___ DATA FOR THIS EXERCISE

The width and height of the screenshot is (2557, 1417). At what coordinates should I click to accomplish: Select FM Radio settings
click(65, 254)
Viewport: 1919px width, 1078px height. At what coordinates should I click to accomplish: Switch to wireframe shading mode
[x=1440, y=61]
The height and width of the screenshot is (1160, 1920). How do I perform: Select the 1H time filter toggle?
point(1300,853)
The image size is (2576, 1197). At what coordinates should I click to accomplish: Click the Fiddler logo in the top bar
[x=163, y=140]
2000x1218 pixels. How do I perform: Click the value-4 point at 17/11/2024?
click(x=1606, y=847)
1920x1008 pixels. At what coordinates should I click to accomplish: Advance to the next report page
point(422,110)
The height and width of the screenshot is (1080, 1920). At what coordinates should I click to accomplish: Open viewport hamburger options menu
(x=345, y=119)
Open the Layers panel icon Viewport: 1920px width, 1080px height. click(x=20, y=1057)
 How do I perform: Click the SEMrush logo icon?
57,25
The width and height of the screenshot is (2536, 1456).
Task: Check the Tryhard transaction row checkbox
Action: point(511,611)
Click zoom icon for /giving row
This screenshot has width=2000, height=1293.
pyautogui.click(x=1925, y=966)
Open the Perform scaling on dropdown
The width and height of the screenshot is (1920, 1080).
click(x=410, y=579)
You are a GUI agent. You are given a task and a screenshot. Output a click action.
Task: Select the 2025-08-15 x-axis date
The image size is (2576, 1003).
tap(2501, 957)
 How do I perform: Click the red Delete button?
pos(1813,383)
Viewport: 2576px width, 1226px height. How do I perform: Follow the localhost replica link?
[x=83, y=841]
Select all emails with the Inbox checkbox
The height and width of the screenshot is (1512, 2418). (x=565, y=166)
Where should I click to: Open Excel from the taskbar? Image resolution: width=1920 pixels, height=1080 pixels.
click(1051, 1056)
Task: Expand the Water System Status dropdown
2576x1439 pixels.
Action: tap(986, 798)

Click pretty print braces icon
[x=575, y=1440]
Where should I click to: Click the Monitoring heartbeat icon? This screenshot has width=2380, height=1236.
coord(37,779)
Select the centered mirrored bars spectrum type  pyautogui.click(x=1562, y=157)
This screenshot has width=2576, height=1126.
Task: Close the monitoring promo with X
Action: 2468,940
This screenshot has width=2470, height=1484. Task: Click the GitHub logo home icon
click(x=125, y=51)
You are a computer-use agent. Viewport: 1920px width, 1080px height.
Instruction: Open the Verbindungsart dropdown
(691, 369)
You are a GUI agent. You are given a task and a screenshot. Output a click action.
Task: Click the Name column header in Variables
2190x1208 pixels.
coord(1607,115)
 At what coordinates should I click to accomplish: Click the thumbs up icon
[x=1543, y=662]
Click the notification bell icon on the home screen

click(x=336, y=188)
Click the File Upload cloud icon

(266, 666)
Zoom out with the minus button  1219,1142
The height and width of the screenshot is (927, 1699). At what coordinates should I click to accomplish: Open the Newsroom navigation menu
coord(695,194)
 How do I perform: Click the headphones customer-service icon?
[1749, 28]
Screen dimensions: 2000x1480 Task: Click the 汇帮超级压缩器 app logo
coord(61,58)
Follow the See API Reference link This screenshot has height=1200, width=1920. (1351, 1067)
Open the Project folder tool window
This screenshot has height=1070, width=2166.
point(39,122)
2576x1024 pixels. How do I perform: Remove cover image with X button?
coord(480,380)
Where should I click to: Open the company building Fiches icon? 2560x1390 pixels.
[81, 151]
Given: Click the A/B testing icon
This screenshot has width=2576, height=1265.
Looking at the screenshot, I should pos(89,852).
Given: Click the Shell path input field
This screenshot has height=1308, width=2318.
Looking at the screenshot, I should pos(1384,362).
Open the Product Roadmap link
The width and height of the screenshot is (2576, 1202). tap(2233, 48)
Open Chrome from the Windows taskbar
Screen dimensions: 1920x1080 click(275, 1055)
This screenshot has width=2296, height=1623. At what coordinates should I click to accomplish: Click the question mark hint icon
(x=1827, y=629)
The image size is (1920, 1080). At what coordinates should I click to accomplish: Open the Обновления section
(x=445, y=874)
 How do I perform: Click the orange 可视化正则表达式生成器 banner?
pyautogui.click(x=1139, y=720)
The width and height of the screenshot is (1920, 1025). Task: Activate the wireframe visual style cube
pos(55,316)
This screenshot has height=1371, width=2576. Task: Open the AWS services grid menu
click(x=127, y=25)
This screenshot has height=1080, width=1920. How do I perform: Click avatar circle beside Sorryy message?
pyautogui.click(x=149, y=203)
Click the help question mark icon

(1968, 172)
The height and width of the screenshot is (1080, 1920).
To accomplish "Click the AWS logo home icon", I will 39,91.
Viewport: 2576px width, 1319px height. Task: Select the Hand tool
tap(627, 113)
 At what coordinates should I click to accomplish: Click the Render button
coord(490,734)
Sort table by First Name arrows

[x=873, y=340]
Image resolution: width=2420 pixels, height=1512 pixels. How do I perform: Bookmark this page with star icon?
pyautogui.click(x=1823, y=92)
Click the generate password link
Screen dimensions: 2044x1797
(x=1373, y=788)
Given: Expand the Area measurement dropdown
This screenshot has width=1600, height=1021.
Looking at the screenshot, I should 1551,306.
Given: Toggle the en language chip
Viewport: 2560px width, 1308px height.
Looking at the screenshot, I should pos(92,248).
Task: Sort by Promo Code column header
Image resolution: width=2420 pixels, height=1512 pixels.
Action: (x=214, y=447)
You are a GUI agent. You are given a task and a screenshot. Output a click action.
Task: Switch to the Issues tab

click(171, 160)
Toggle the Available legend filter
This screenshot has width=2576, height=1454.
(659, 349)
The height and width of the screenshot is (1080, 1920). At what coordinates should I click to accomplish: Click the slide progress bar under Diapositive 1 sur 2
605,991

______

DIRECTIONS:
Repeat the records above exactly, with nothing left out.

THE ANSWER:
The width and height of the screenshot is (2557, 1417). At what coordinates should I click to accomplish: Select FM Radio settings
click(65, 254)
Viewport: 1919px width, 1078px height. At what coordinates should I click to accomplish: Switch to wireframe shading mode
[x=1440, y=61]
The height and width of the screenshot is (1160, 1920). How do I perform: Select the 1H time filter toggle?
point(1300,853)
The image size is (2576, 1197). At what coordinates should I click to accomplish: Click the Fiddler logo in the top bar
[x=163, y=140]
2000x1218 pixels. How do I perform: Click the value-4 point at 17/11/2024?
click(x=1606, y=847)
1920x1008 pixels. At what coordinates should I click to accomplish: Advance to the next report page
point(422,110)
The height and width of the screenshot is (1080, 1920). At what coordinates should I click to accomplish: Open viewport hamburger options menu
(x=345, y=119)
Open the Layers panel icon Viewport: 1920px width, 1080px height. click(x=20, y=1057)
 How do I perform: Click the SEMrush logo icon?
57,25
The width and height of the screenshot is (2536, 1456).
Task: Check the Tryhard transaction row checkbox
Action: point(511,611)
Click zoom icon for /giving row
This screenshot has width=2000, height=1293.
pyautogui.click(x=1925, y=966)
Open the Perform scaling on dropdown
The width and height of the screenshot is (1920, 1080).
click(x=410, y=579)
You are a GUI agent. You are given a task and a screenshot. Output a click action.
Task: Select the 2025-08-15 x-axis date
The image size is (2576, 1003).
tap(2501, 957)
 How do I perform: Click the red Delete button?
pos(1813,383)
Viewport: 2576px width, 1226px height. How do I perform: Follow the localhost replica link?
[x=83, y=841]
Select all emails with the Inbox checkbox
The height and width of the screenshot is (1512, 2418). (x=565, y=166)
Where should I click to: Open Excel from the taskbar? Image resolution: width=1920 pixels, height=1080 pixels.
click(1051, 1056)
Task: Expand the Water System Status dropdown
2576x1439 pixels.
Action: tap(986, 798)

Click pretty print braces icon
[x=575, y=1440]
Where should I click to: Click the Monitoring heartbeat icon? This screenshot has width=2380, height=1236.
coord(37,779)
Select the centered mirrored bars spectrum type  pyautogui.click(x=1562, y=157)
This screenshot has width=2576, height=1126.
Task: Close the monitoring promo with X
Action: 2468,940
This screenshot has width=2470, height=1484. Task: Click the GitHub logo home icon
click(x=125, y=51)
You are a computer-use agent. Viewport: 1920px width, 1080px height.
Instruction: Open the Verbindungsart dropdown
(691, 369)
You are a GUI agent. You are given a task and a screenshot. Output a click action.
Task: Click the Name column header in Variables
2190x1208 pixels.
coord(1607,115)
 At what coordinates should I click to accomplish: Click the thumbs up icon
[x=1543, y=662]
Click the notification bell icon on the home screen

click(x=336, y=188)
Click the File Upload cloud icon

(266, 666)
Zoom out with the minus button  1219,1142
The height and width of the screenshot is (927, 1699). At what coordinates should I click to accomplish: Open the Newsroom navigation menu
coord(695,194)
 How do I perform: Click the headphones customer-service icon?
[1749, 28]
Screen dimensions: 2000x1480 Task: Click the 汇帮超级压缩器 app logo
coord(61,58)
Follow the See API Reference link This screenshot has height=1200, width=1920. (1351, 1067)
Open the Project folder tool window
This screenshot has height=1070, width=2166.
point(39,122)
2576x1024 pixels. How do I perform: Remove cover image with X button?
coord(480,380)
Where should I click to: Open the company building Fiches icon? 2560x1390 pixels.
[81, 151]
Given: Click the A/B testing icon
This screenshot has width=2576, height=1265.
Looking at the screenshot, I should pos(89,852).
Given: Click the Shell path input field
This screenshot has height=1308, width=2318.
Looking at the screenshot, I should pos(1384,362).
Open the Product Roadmap link
The width and height of the screenshot is (2576, 1202). tap(2233, 48)
Open Chrome from the Windows taskbar
Screen dimensions: 1920x1080 click(275, 1055)
This screenshot has width=2296, height=1623. At what coordinates should I click to accomplish: Click the question mark hint icon
(x=1827, y=629)
The image size is (1920, 1080). At what coordinates should I click to accomplish: Open the Обновления section
(x=445, y=874)
 How do I perform: Click the orange 可视化正则表达式生成器 banner?
pyautogui.click(x=1139, y=720)
The width and height of the screenshot is (1920, 1025). Task: Activate the wireframe visual style cube
pos(55,316)
This screenshot has height=1371, width=2576. Task: Open the AWS services grid menu
click(x=127, y=25)
This screenshot has height=1080, width=1920. How do I perform: Click avatar circle beside Sorryy message?
pyautogui.click(x=149, y=203)
Click the help question mark icon

(1968, 172)
The height and width of the screenshot is (1080, 1920).
To accomplish "Click the AWS logo home icon", I will 39,91.
Viewport: 2576px width, 1319px height. Task: Select the Hand tool
tap(627, 113)
 At what coordinates should I click to accomplish: Click the Render button
coord(490,734)
Sort table by First Name arrows

[x=873, y=340]
Image resolution: width=2420 pixels, height=1512 pixels. How do I perform: Bookmark this page with star icon?
pyautogui.click(x=1823, y=92)
Click the generate password link
Screen dimensions: 2044x1797
(x=1373, y=788)
Given: Expand the Area measurement dropdown
This screenshot has width=1600, height=1021.
Looking at the screenshot, I should 1551,306.
Given: Toggle the en language chip
Viewport: 2560px width, 1308px height.
Looking at the screenshot, I should pos(92,248).
Task: Sort by Promo Code column header
Image resolution: width=2420 pixels, height=1512 pixels.
Action: (x=214, y=447)
You are a GUI agent. You are given a task and a screenshot. Output a click action.
Task: Switch to the Issues tab

click(171, 160)
Toggle the Available legend filter
This screenshot has width=2576, height=1454.
(659, 349)
The height and width of the screenshot is (1080, 1920). At what coordinates should I click to accomplish: Click the slide progress bar under Diapositive 1 sur 2
605,991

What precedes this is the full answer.